# Delta r

1. Sep 10, 2015

### caters

1. The problem statement, all variables and given/known data
A truncated cone has smaller radius of 5 feet, larger radius of 10 feet, and a depth of 1 foot. Total volume is approximately 183 cubic feet. If I have water in there at x inches how much does the radius at the surface of the water increase per inch?

2. Relevant equations
f(x) = x^n
f'(x) = nx^(n-1)

3. The attempt at a solution
If I know this then I can just multiply it by the number of inches a particular volume takes up in a truncated cone with a particular smaller radius(in this case 5 feet). I would imagine that this requires me to do this derivative:

$$\frac{dr}{dx} \pi r^2 x |0\leq x\leq 12\, and\, 5 \leq r \leq 10$$

where x is the height from the bottom of the truncated cone to the surface of the water.

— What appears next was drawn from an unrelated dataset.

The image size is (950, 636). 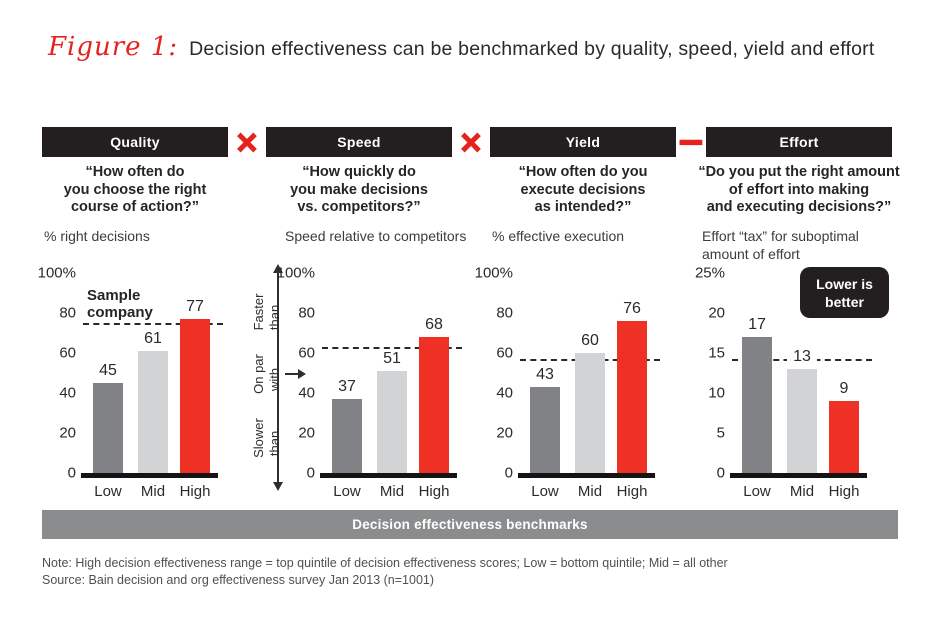 I want to click on question-line: of effort into making, so click(x=799, y=190).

However I think the rate of change is constant since the slope of the metal surface is constant so that would require that I take the derivative twice. That would give me the derivative of 2pirx which since everything but the x is a constant relative to the derivative operator would be 1. But it can't change by 1 foot per inch or it would have to have a larger radius of 17 ft.

So what is $$\Delta{r}$$

2. Sep 10, 2015

### DEvens

Radius increases 5 feet in 1 foot. So it increases how much in 1 inch?

Radius increases 5 feet in 1 foot of depth. Hmm... Kind of a very broad bowl. Ok.

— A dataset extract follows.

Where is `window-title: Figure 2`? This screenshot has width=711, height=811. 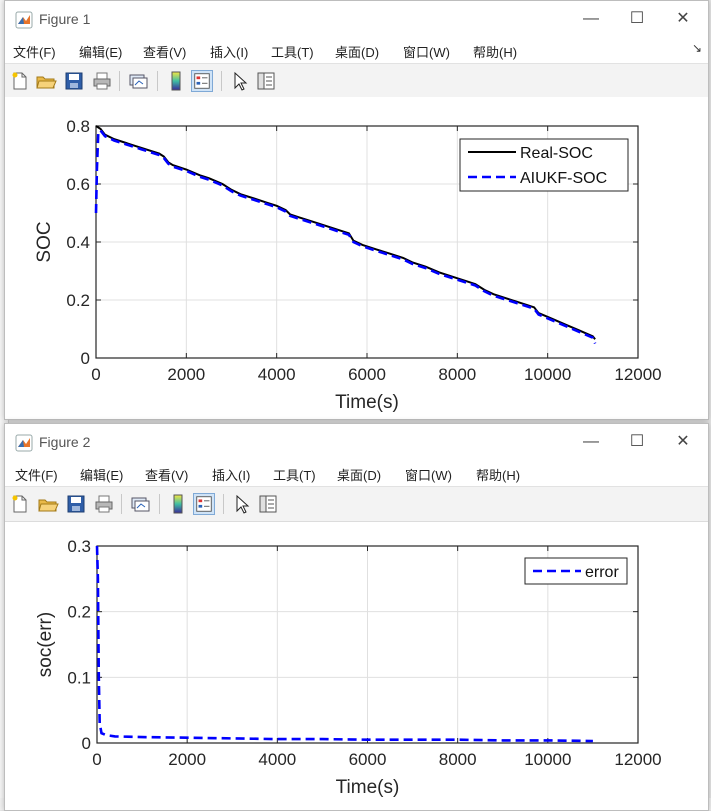 window-title: Figure 2 is located at coordinates (65, 442).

Who says the surface is metal?

Why are you taking derivatives of volumes?

If you are going to do it using volumes and derivatives, you need the volume as a function of x, not as a function of r and x, since you want r as a function of x. So what is r as a function of x? Oh wait, that's the thing you are looking for...

3. Sep 10, 2015

### caters

Well this is one of the problems related to my solar still so the surface is metal.

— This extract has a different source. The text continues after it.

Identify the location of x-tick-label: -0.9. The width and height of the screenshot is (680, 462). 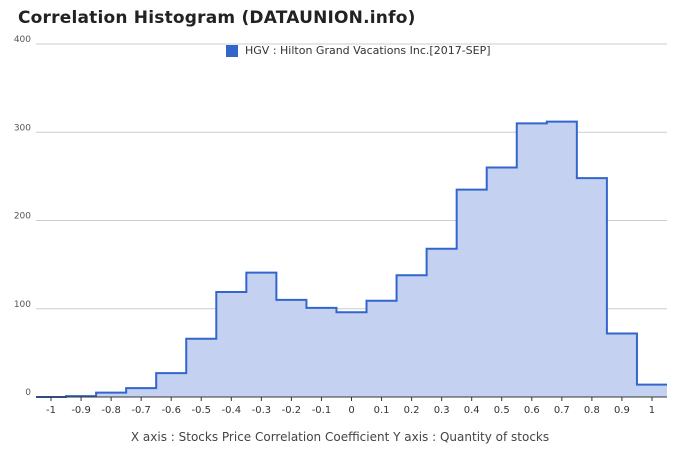
(81, 410).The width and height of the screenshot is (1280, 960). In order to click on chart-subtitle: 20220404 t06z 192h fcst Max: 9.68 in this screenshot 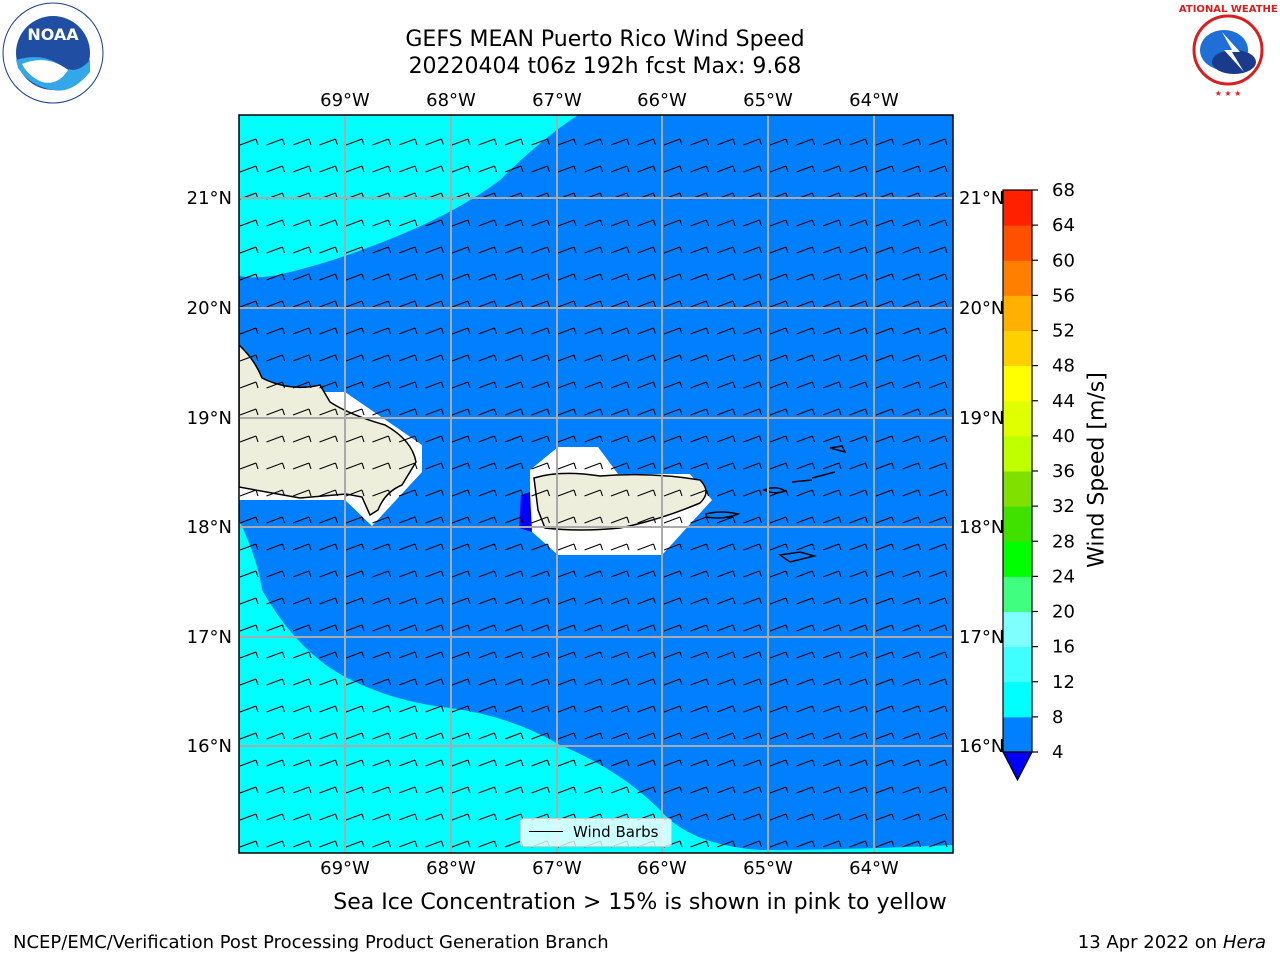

the reason I am taking derivatives of volumes is so that I can find $$\Delta{r}$$ since the derivative is the rate of change and that is exactly what I am looking for is the rate of change of the radius for every inch of water.

4. Sep 10, 2015

### SteamKing

Staff Emeritus
The problem is asking for the rate of change of the radius of the truncated cone w.r.t. depth. Why do you assume that this is a function of πr2?